Along with providing luxurious amenities, the Marott may attribute part of its cache to location, location, location. The building sat next door to the first designated Governor’s Mansion since the failed and oft-noted one on the circle, making it a go-to place for hosting political fundraisers and other social engagements. If you were a celebrity visiting Indianapolis during the its heyday, there is little question of your first choice of lodging. Famous folks who signed a registration card at the Marott include Clark Gable, Winston Churchill, John F. Kennedy, Jane Mansfield, and Paul Newman.

The Driftwood Room Restaurant, a late addition to the Marott, could not restore the hotel to its former glory (courtesy Evan Finch)

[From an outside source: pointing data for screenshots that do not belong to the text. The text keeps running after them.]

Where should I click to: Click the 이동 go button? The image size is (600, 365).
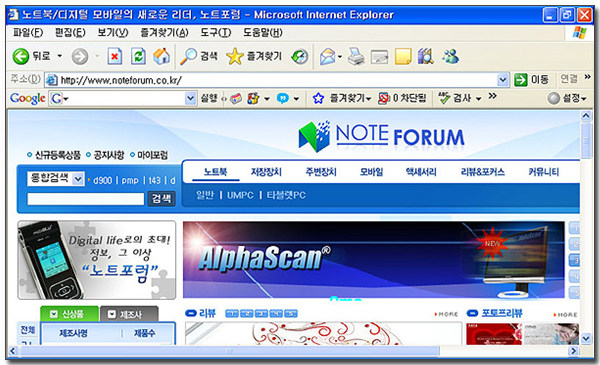click(532, 80)

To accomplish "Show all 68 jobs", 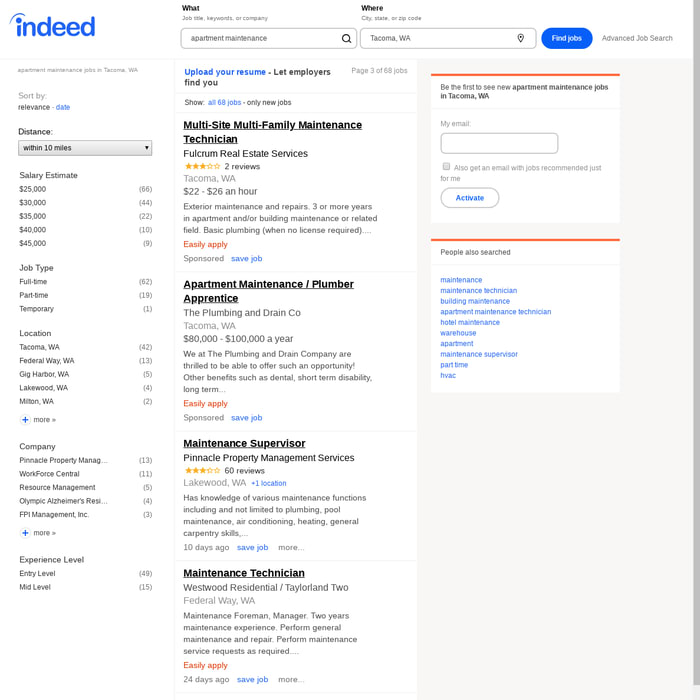I will (224, 103).
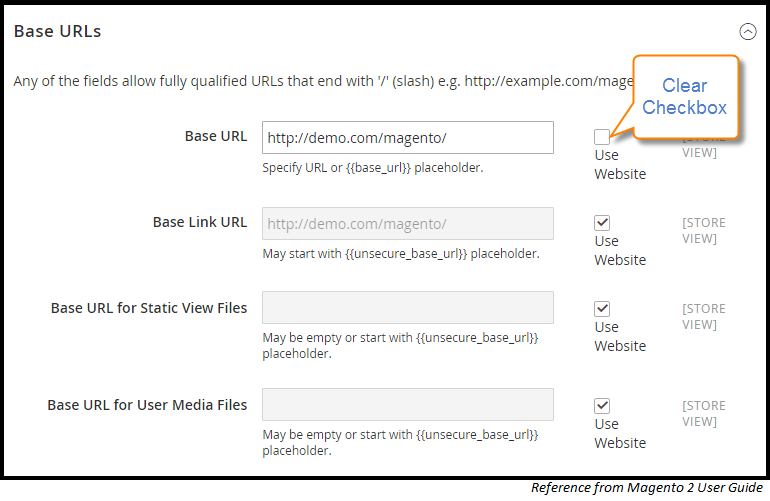The width and height of the screenshot is (770, 501).
Task: Click the Clear Checkbox callout bubble
Action: (686, 97)

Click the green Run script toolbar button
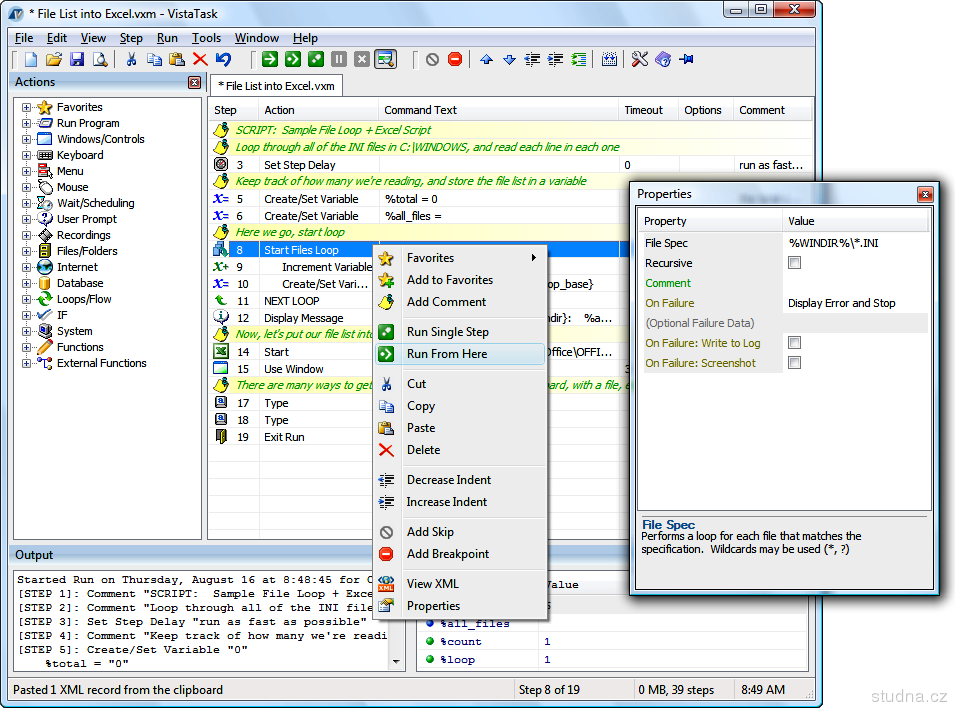click(x=270, y=60)
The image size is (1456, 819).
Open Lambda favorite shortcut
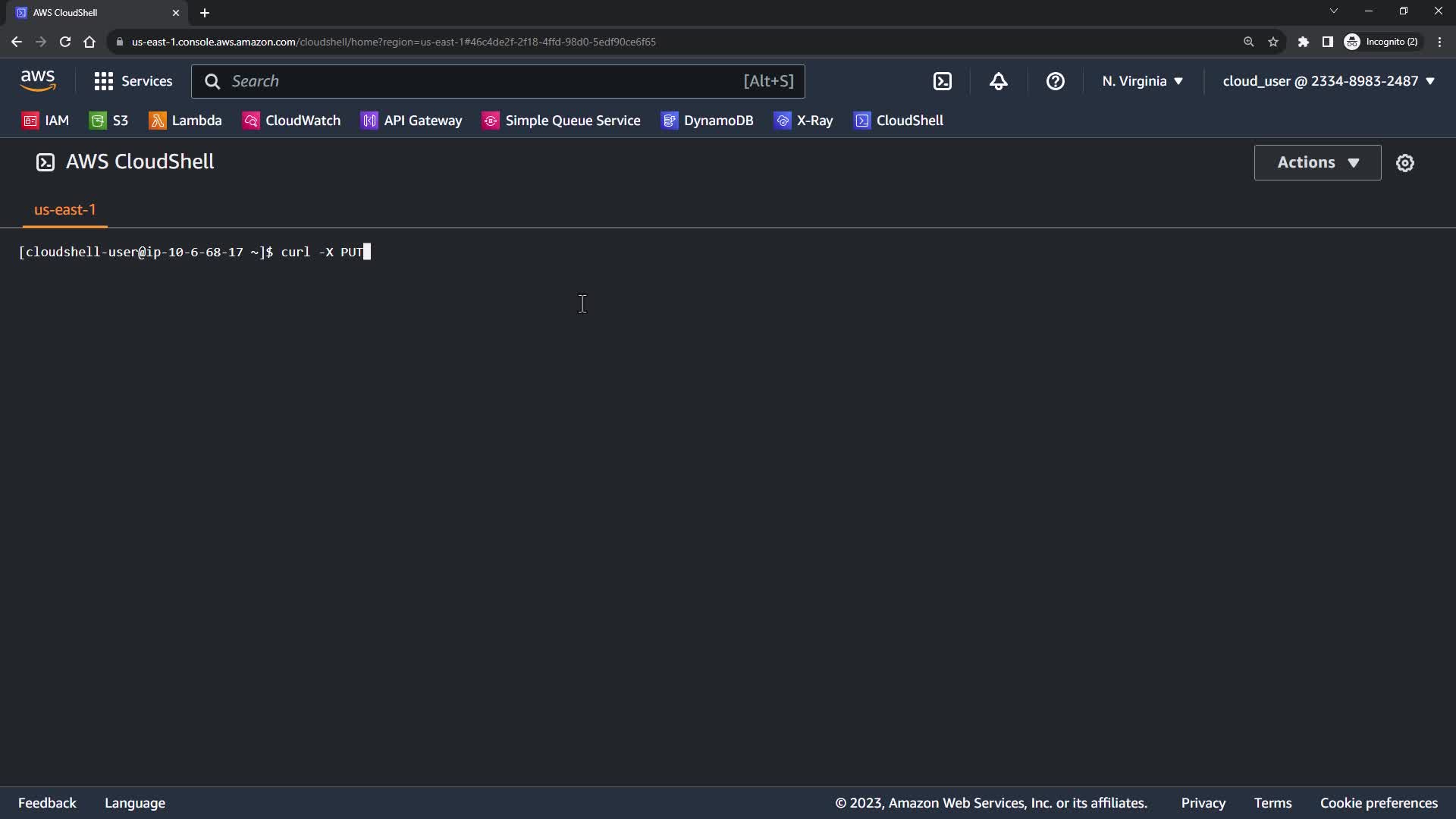(x=185, y=121)
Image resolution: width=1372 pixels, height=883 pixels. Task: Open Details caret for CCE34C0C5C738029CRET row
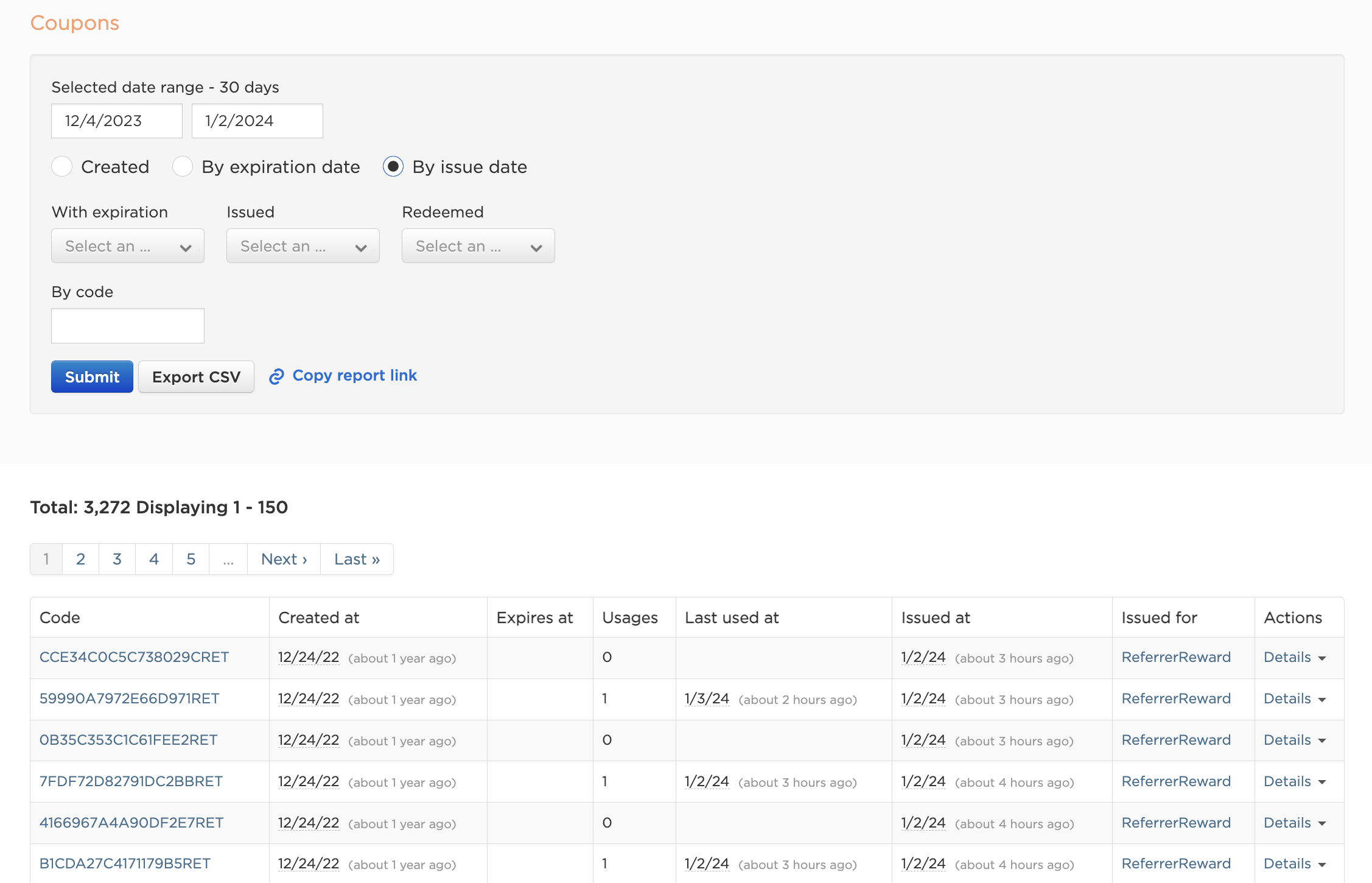1322,658
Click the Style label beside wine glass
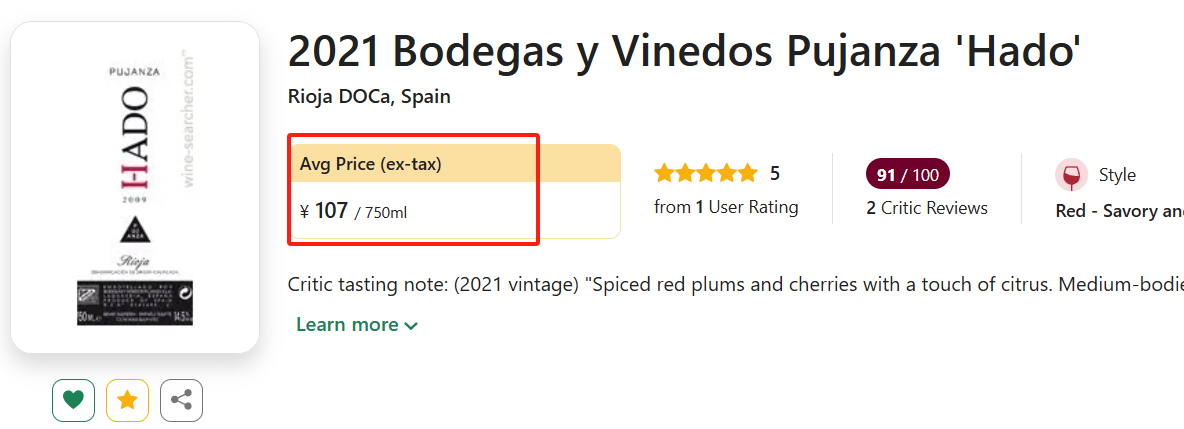This screenshot has width=1184, height=429. [x=1117, y=175]
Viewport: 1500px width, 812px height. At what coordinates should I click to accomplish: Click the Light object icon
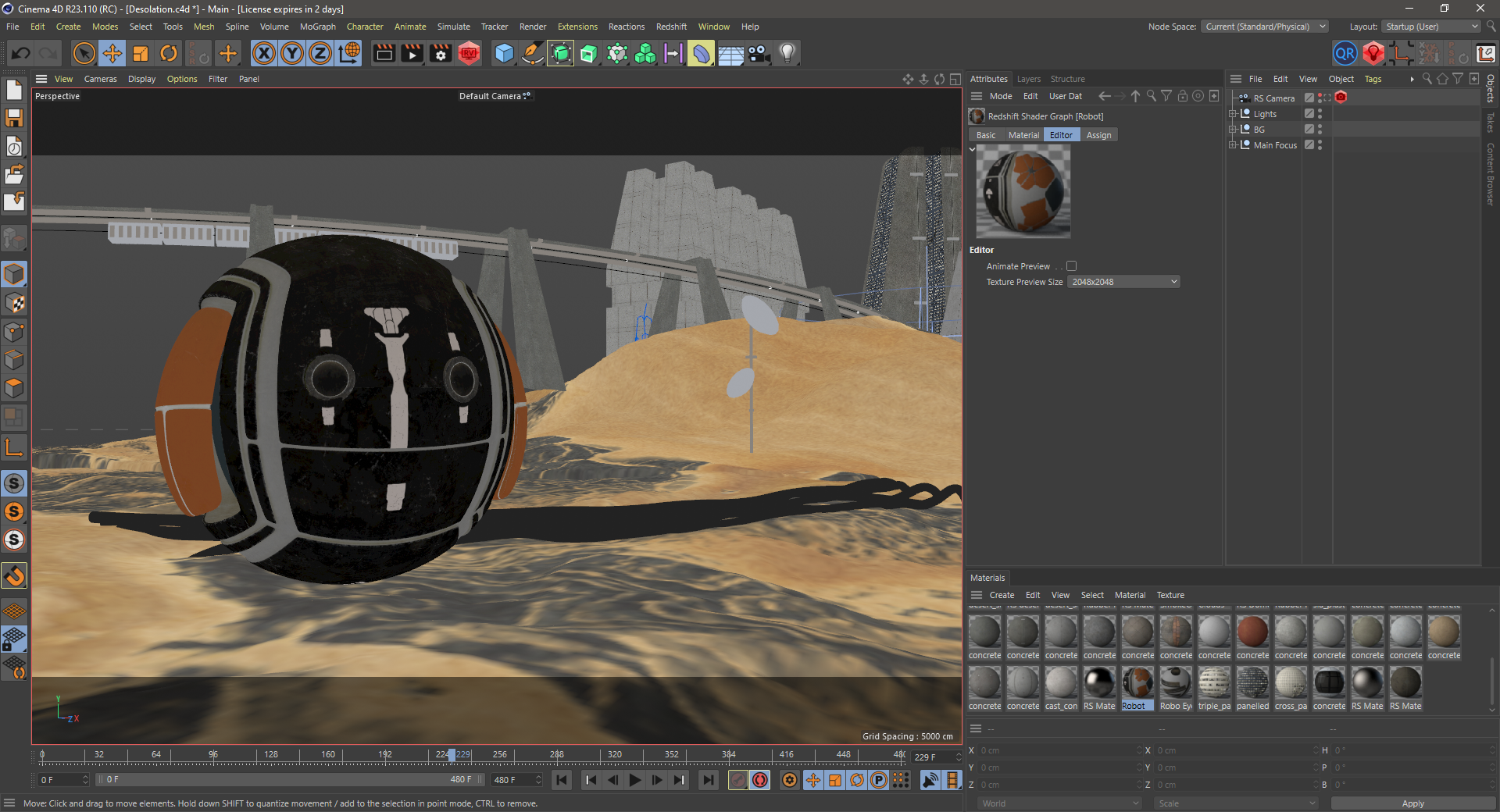788,54
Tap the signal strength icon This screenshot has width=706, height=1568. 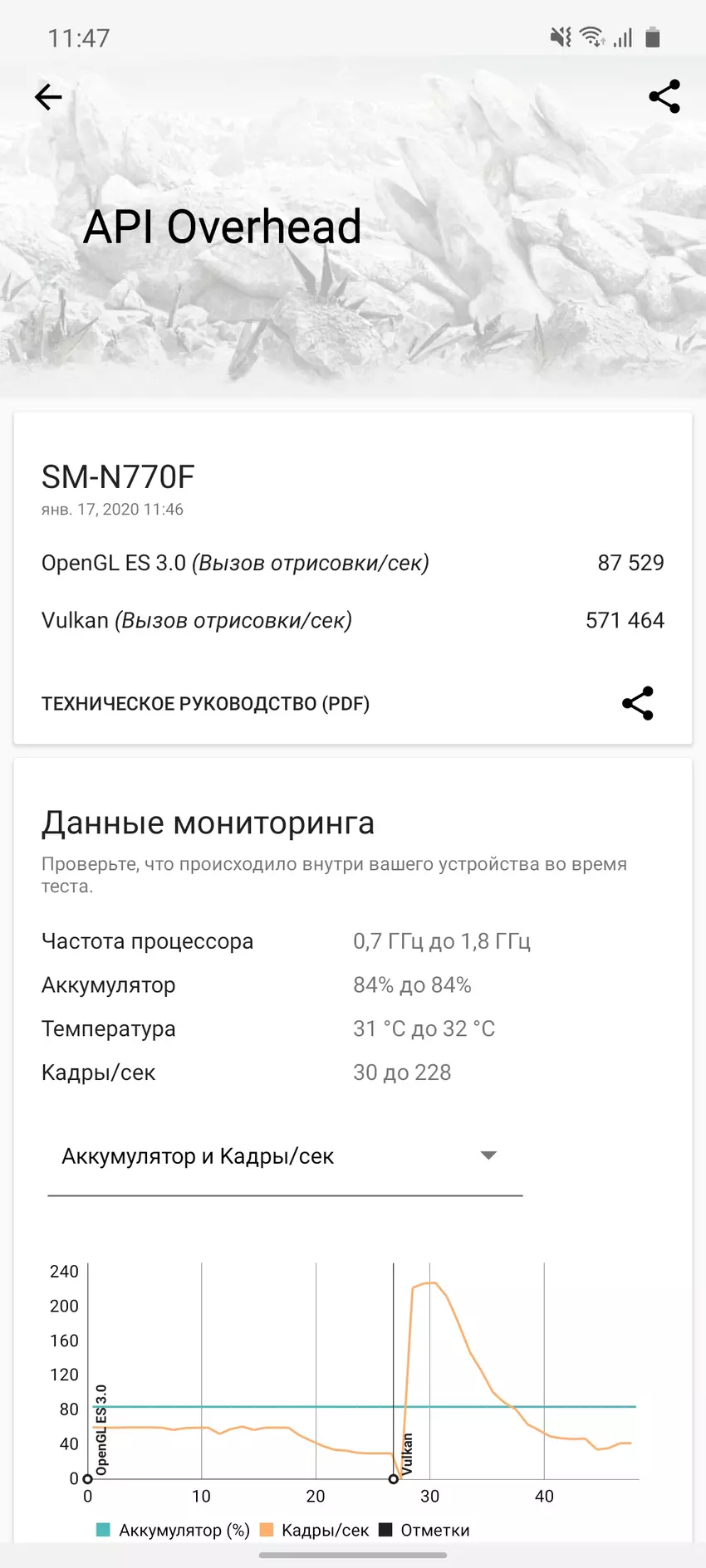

The Driftwood Room Restaurant, a late addition to the Marott, could not restore the hotel to its former glory. (Image: Evan Finch)

Eventually, the hotel’s appeal eventually faded. George J. Marott passed away in 1946 and the hotel went through a series of owners, each desperately trying to hold onto the allure of the past with additions such as: an above ground swimming pool, dining rooms, and expanded parking lots where spacious lawns and gardens once existed. None of those additions could overcome the change in tastes and decline in popularity of the surrounding area.

The once-grand apartment hotel remained an eyesore at one of the city’s busiest intersections for only two years. Investors poured more than 16 million dollars into the building, restoring the former gem into more than 200 apartments. Current day residents can enjoy amenities such as: an indoor pool, coffee shop, business center and concierge. According to the list on their website, some high profile guests in more recent years have included: Eric Dickerson, Reggie Miller,  Evan Bayh, and the late Governor Frank O’Bannon.

Can you think of a place and time where you may have had a chance to rub elbows with movers and shakers of the Circle City?